-- Data under study follows --

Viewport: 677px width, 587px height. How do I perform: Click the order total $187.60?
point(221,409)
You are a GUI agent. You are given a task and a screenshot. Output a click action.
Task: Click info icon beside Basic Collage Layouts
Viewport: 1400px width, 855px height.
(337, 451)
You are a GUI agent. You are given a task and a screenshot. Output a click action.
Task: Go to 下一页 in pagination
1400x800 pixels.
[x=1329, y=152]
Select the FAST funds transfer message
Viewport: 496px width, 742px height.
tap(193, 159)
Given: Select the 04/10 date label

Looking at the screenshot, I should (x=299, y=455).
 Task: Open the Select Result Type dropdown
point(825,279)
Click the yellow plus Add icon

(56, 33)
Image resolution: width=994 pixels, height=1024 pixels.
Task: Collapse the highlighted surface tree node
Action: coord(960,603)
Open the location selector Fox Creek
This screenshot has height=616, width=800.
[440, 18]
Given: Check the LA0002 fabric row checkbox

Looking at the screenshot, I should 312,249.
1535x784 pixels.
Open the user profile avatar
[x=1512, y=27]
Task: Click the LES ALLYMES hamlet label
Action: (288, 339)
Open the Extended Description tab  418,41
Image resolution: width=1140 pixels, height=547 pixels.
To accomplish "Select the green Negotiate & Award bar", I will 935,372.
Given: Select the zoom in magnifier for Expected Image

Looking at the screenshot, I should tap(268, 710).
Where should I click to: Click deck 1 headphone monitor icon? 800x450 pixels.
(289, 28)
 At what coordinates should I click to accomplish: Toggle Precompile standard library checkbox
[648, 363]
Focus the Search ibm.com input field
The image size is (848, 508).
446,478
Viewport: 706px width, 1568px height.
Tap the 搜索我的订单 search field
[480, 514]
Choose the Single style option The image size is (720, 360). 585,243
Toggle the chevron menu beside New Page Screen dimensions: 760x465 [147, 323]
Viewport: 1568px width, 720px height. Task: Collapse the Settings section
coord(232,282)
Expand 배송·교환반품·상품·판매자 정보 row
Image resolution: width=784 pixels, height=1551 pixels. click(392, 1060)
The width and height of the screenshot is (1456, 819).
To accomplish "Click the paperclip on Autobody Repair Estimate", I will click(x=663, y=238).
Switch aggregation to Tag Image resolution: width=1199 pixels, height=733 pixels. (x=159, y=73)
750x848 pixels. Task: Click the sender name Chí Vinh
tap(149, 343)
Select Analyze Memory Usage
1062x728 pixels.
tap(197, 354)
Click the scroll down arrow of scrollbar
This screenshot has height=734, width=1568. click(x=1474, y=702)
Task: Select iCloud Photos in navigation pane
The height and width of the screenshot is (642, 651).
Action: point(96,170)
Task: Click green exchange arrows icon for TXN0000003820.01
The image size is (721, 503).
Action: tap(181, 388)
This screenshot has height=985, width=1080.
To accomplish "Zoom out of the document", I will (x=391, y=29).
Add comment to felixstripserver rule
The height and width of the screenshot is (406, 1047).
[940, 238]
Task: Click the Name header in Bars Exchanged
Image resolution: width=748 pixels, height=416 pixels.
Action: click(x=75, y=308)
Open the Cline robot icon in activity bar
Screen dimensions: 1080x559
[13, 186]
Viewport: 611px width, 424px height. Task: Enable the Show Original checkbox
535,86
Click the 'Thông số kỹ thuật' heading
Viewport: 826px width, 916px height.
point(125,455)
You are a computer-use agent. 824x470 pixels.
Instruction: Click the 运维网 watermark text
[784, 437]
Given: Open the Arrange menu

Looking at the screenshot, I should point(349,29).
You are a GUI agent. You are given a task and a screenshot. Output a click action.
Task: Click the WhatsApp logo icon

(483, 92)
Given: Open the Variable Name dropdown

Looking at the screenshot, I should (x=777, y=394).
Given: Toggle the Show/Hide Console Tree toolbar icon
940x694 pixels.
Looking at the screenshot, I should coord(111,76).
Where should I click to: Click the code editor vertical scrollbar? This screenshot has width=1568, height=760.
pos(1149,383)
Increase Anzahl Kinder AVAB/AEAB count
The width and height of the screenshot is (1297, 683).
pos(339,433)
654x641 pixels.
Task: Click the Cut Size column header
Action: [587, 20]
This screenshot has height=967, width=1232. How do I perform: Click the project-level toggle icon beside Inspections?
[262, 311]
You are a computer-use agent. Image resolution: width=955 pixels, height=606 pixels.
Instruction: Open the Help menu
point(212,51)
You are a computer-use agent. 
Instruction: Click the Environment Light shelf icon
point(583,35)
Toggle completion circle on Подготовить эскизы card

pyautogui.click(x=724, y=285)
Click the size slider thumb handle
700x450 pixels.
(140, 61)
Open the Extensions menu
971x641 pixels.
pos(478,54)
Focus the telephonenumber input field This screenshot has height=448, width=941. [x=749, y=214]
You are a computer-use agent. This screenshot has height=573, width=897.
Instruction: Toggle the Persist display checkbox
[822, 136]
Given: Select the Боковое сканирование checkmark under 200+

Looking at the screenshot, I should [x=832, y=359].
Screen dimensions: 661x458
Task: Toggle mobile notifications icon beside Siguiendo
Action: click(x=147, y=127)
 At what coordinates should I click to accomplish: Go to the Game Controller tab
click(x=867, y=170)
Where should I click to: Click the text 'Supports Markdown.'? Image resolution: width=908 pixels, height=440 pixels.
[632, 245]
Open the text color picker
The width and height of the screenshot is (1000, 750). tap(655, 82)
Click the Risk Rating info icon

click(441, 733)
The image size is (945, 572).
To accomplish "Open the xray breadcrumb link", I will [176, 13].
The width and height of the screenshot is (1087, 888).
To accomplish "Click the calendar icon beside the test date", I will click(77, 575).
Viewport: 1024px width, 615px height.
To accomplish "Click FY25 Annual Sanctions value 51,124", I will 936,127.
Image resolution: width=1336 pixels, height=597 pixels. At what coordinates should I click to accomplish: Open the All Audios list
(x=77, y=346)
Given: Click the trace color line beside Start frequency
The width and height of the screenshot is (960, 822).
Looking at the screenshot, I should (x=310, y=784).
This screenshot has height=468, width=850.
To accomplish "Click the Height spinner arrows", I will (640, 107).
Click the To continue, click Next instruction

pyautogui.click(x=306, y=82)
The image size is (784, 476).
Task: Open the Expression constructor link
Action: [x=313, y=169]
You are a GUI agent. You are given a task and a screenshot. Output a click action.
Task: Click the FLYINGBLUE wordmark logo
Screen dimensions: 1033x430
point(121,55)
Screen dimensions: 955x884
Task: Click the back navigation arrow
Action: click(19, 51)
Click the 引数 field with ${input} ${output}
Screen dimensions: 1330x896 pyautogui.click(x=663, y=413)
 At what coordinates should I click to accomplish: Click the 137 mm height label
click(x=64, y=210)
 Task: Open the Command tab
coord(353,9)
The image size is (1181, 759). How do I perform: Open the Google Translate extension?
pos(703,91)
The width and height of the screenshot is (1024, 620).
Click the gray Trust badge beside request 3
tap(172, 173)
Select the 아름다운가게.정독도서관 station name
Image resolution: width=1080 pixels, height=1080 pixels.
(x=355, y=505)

-- Data under study concluded --

== What needs to be done ==
Write the entries out again, exactly and completely.

== Answer to this problem ==
Viewport: 677px width, 587px height. How do I perform: Click the order total $187.60?
point(221,409)
You are a GUI agent. You are given a task and a screenshot. Output a click action.
Task: Click info icon beside Basic Collage Layouts
Viewport: 1400px width, 855px height.
(337, 451)
You are a GUI agent. You are given a task and a screenshot. Output a click action.
Task: Go to 下一页 in pagination
1400x800 pixels.
[x=1329, y=152]
Select the FAST funds transfer message
Viewport: 496px width, 742px height.
tap(193, 159)
Given: Select the 04/10 date label

Looking at the screenshot, I should (x=299, y=455).
 Task: Open the Select Result Type dropdown
point(825,279)
Click the yellow plus Add icon

(56, 33)
Image resolution: width=994 pixels, height=1024 pixels.
Task: Collapse the highlighted surface tree node
Action: coord(960,603)
Open the location selector Fox Creek
This screenshot has height=616, width=800.
[440, 18]
Given: Check the LA0002 fabric row checkbox

Looking at the screenshot, I should 312,249.
1535x784 pixels.
Open the user profile avatar
[x=1512, y=27]
Task: Click the LES ALLYMES hamlet label
Action: (288, 339)
Open the Extended Description tab  418,41
Image resolution: width=1140 pixels, height=547 pixels.
To accomplish "Select the green Negotiate & Award bar", I will 935,372.
Given: Select the zoom in magnifier for Expected Image

Looking at the screenshot, I should tap(268, 710).
Where should I click to: Click deck 1 headphone monitor icon? 800x450 pixels.
(289, 28)
 At what coordinates should I click to accomplish: Toggle Precompile standard library checkbox
[648, 363]
Focus the Search ibm.com input field
The image size is (848, 508).
446,478
Viewport: 706px width, 1568px height.
Tap the 搜索我的订单 search field
[480, 514]
Choose the Single style option The image size is (720, 360). 585,243
Toggle the chevron menu beside New Page Screen dimensions: 760x465 [147, 323]
Viewport: 1568px width, 720px height. Task: Collapse the Settings section
coord(232,282)
Expand 배송·교환반품·상품·판매자 정보 row
Image resolution: width=784 pixels, height=1551 pixels. click(392, 1060)
The width and height of the screenshot is (1456, 819).
To accomplish "Click the paperclip on Autobody Repair Estimate", I will click(x=663, y=238).
Switch aggregation to Tag Image resolution: width=1199 pixels, height=733 pixels. (x=159, y=73)
750x848 pixels. Task: Click the sender name Chí Vinh
tap(149, 343)
Select Analyze Memory Usage
1062x728 pixels.
tap(197, 354)
Click the scroll down arrow of scrollbar
This screenshot has height=734, width=1568. click(x=1474, y=702)
Task: Select iCloud Photos in navigation pane
The height and width of the screenshot is (642, 651).
Action: point(96,170)
Task: Click green exchange arrows icon for TXN0000003820.01
The image size is (721, 503).
Action: tap(181, 388)
This screenshot has height=985, width=1080.
To accomplish "Zoom out of the document", I will (x=391, y=29).
Add comment to felixstripserver rule
The height and width of the screenshot is (406, 1047).
[940, 238]
Task: Click the Name header in Bars Exchanged
Image resolution: width=748 pixels, height=416 pixels.
Action: click(x=75, y=308)
Open the Cline robot icon in activity bar
Screen dimensions: 1080x559
[13, 186]
Viewport: 611px width, 424px height. Task: Enable the Show Original checkbox
535,86
Click the 'Thông số kỹ thuật' heading
Viewport: 826px width, 916px height.
point(125,455)
You are a computer-use agent. 824x470 pixels.
Instruction: Click the 运维网 watermark text
[784, 437]
Given: Open the Arrange menu

Looking at the screenshot, I should point(349,29).
You are a GUI agent. You are given a task and a screenshot. Output a click action.
Task: Click the WhatsApp logo icon

(483, 92)
Given: Open the Variable Name dropdown

Looking at the screenshot, I should (x=777, y=394).
Given: Toggle the Show/Hide Console Tree toolbar icon
940x694 pixels.
Looking at the screenshot, I should coord(111,76).
Where should I click to: Click the code editor vertical scrollbar? This screenshot has width=1568, height=760.
pos(1149,383)
Increase Anzahl Kinder AVAB/AEAB count
The width and height of the screenshot is (1297, 683).
pos(339,433)
654x641 pixels.
Task: Click the Cut Size column header
Action: [587, 20]
This screenshot has height=967, width=1232. How do I perform: Click the project-level toggle icon beside Inspections?
[262, 311]
You are a computer-use agent. Image resolution: width=955 pixels, height=606 pixels.
Instruction: Open the Help menu
point(212,51)
You are a computer-use agent. 
Instruction: Click the Environment Light shelf icon
point(583,35)
Toggle completion circle on Подготовить эскизы card

pyautogui.click(x=724, y=285)
Click the size slider thumb handle
700x450 pixels.
(140, 61)
Open the Extensions menu
971x641 pixels.
pos(478,54)
Focus the telephonenumber input field This screenshot has height=448, width=941. [x=749, y=214]
You are a computer-use agent. This screenshot has height=573, width=897.
Instruction: Toggle the Persist display checkbox
[822, 136]
Given: Select the Боковое сканирование checkmark under 200+

Looking at the screenshot, I should [x=832, y=359].
Screen dimensions: 661x458
Task: Toggle mobile notifications icon beside Siguiendo
Action: click(x=147, y=127)
 At what coordinates should I click to accomplish: Go to the Game Controller tab
click(x=867, y=170)
Where should I click to: Click the text 'Supports Markdown.'? Image resolution: width=908 pixels, height=440 pixels.
[632, 245]
Open the text color picker
The width and height of the screenshot is (1000, 750). tap(655, 82)
Click the Risk Rating info icon

click(441, 733)
The image size is (945, 572).
To accomplish "Open the xray breadcrumb link", I will [176, 13].
The width and height of the screenshot is (1087, 888).
To accomplish "Click the calendar icon beside the test date", I will click(77, 575).
Viewport: 1024px width, 615px height.
To accomplish "Click FY25 Annual Sanctions value 51,124", I will 936,127.
Image resolution: width=1336 pixels, height=597 pixels. At what coordinates should I click to accomplish: Open the All Audios list
(x=77, y=346)
Given: Click the trace color line beside Start frequency
The width and height of the screenshot is (960, 822).
Looking at the screenshot, I should (x=310, y=784).
This screenshot has height=468, width=850.
To accomplish "Click the Height spinner arrows", I will (640, 107).
Click the To continue, click Next instruction

pyautogui.click(x=306, y=82)
The image size is (784, 476).
Task: Open the Expression constructor link
Action: [x=313, y=169]
You are a GUI agent. You are given a task and a screenshot. Output a click action.
Task: Click the FLYINGBLUE wordmark logo
Screen dimensions: 1033x430
point(121,55)
Screen dimensions: 955x884
Task: Click the back navigation arrow
Action: click(19, 51)
Click the 引数 field with ${input} ${output}
Screen dimensions: 1330x896 pyautogui.click(x=663, y=413)
 At what coordinates should I click to accomplish: Click the 137 mm height label
click(x=64, y=210)
 Task: Open the Command tab
coord(353,9)
The image size is (1181, 759). How do I perform: Open the Google Translate extension?
pos(703,91)
The width and height of the screenshot is (1024, 620).
Click the gray Trust badge beside request 3
tap(172, 173)
Select the 아름다운가게.정독도서관 station name
Image resolution: width=1080 pixels, height=1080 pixels.
(x=355, y=505)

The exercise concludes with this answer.